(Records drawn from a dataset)
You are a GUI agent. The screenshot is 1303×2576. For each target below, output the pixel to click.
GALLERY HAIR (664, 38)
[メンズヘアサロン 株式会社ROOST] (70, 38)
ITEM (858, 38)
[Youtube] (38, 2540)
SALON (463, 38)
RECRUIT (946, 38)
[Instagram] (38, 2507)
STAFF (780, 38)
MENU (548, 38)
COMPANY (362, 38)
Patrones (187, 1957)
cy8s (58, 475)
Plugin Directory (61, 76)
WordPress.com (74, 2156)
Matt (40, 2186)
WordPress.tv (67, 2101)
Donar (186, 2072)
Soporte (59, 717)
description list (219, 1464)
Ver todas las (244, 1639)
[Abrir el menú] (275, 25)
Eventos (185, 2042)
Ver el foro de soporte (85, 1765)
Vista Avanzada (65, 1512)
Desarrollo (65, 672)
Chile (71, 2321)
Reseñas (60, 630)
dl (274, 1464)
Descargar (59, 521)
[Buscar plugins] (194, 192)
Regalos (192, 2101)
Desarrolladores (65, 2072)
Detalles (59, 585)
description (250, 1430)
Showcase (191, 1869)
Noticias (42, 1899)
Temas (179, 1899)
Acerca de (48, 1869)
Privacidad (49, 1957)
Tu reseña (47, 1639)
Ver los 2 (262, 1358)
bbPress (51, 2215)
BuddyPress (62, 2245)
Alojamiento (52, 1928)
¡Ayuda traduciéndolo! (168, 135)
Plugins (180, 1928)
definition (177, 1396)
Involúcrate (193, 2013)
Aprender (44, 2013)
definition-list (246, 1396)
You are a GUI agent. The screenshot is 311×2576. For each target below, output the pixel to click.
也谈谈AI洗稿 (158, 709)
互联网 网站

WHAT IS EXPECTED: Verbatim output is expected for the lines from the start of the data to the line in which "Patrones (187, 1957)" appears, both included.

YOUR RESPONSE:
You are a GUI agent. The screenshot is 1303×2576. For each target below, output the pixel to click.
GALLERY HAIR (664, 38)
[メンズヘアサロン 株式会社ROOST] (70, 38)
ITEM (858, 38)
[Youtube] (38, 2540)
SALON (463, 38)
RECRUIT (946, 38)
[Instagram] (38, 2507)
STAFF (780, 38)
MENU (548, 38)
COMPANY (362, 38)
Patrones (187, 1957)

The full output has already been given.